If you’ve been following my journey the last couple of years, you know that my novel, THE BITTER PAST, revolves around that whacky time in our history when we were figuring out just how fast we could destroy the world. As we anxiously await publication day on July 18, I thought it might be fun to take a look back at our atomic history and showcase just how crazy things were. The photo above is of five Air Force officers who in 1957 volunteered to stand directly under a nuclear bomb detonation to prove, once and for all, that men are always dumber than women.1
Also in 1957, we knew there was a chance that a nuclear bomber might one day have an accident, so we decided to conduct a test to see what would happen if the plutonium from a warhead cracked open and leaked all over someone’s living room. (The test was called Project 57, and THE BITTER PAST does a “what if” of its own with it.) Nine years later in 1966, a B-52 bomber collided with a refueling plane. One of its four unarmed bombs fell into the Mediterranean Sea, while the other three rained mainly on a plain in Spain, two of which spilled plutonium over a nice farming village. Fortunately, the U.S. Government was able to clean most of it up and ship it to the state that drew the short straw—South Carolina!2
Just a few years later in October of 1962—during the Cuban Missile Crisis—World War Three was moments away, and not specifically because the Russians had parked some nasty nukes in the Caribbean sand. In Wisconsin at the Duluth Sector Direction Center, a guard took a shot at something climbing the facility’s fence. Since we were sure the Soviets were coming at any minute, the alarms went off, and at a nearby airfield, planes carrying nuclear weapons were scrambled, their pilots certain that the world was about to end. They didn’t know the thing climbing the fence a few miles away was not the great Russian bear…it was just a black bear.3
Fast forward twenty years.
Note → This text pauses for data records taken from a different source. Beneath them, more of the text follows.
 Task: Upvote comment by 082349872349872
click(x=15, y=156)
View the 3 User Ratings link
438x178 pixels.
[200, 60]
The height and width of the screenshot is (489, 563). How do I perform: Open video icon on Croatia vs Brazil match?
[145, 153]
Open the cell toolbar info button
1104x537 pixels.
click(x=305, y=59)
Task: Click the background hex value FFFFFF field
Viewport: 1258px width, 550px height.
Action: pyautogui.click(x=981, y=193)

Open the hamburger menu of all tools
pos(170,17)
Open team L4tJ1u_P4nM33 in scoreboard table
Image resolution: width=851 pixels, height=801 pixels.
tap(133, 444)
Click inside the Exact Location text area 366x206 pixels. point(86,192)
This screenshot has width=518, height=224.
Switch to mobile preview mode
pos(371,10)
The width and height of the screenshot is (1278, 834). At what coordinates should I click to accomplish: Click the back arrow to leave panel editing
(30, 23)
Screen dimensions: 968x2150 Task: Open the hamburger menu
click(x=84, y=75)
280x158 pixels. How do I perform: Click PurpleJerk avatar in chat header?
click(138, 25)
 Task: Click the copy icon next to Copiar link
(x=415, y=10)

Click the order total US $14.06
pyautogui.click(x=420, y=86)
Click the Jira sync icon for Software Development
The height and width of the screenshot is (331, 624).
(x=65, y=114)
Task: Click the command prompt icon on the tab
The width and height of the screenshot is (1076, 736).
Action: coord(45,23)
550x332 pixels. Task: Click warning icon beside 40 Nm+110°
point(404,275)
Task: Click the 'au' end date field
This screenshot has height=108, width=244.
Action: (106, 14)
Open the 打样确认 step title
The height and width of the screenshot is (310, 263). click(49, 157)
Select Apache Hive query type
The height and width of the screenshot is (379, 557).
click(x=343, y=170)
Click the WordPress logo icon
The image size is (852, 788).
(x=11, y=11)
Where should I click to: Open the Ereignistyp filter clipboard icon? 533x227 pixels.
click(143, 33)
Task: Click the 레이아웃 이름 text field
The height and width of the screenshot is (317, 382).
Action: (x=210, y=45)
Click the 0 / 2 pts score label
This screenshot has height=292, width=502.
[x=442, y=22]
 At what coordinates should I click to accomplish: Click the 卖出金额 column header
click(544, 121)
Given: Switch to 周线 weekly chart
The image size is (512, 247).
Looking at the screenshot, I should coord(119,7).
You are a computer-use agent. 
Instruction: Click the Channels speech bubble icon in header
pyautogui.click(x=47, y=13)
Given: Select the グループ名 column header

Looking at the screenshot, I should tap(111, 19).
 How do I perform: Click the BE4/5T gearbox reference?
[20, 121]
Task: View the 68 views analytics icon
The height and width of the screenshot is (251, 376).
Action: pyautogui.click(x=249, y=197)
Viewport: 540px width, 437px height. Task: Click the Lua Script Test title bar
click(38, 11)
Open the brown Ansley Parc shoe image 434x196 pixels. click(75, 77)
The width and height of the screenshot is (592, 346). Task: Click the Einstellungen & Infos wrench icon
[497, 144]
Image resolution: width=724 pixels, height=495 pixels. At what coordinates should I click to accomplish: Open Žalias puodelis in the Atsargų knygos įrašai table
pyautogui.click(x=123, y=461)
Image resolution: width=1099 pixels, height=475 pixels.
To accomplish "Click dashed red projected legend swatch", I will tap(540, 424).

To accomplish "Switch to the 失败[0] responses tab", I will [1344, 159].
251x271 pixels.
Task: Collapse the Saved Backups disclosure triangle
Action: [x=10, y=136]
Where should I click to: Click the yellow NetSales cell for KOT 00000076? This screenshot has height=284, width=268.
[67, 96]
It’s September 1983. The Soviet Union’s early-warning systems are telling them the United States has launched a missile strike at the motherland. Their computers confirm this is no false alarm. The response has been trained into the Soviet military, and it should be instantaneous. But the duty officer doesn’t trust the computers, and their radar systems don’t see any missiles. Minutes later, more sirens, more missile launches detected. Still, the duty officer suspected something was wrong. He called army headquarters and explained there was a system malfunction.
Nothing happened. No missiles struck Soviet soil. Because he refused to act on what a computer was telling him was true, Stanislav Petrov may have saved us all.4
We look back at these incidents and wonder how we’ve managed to survive this long. It’s no small wonder. Frankly, I don’t understand how me made it out of the 1950s. When you read The Bitter Past, you may not either.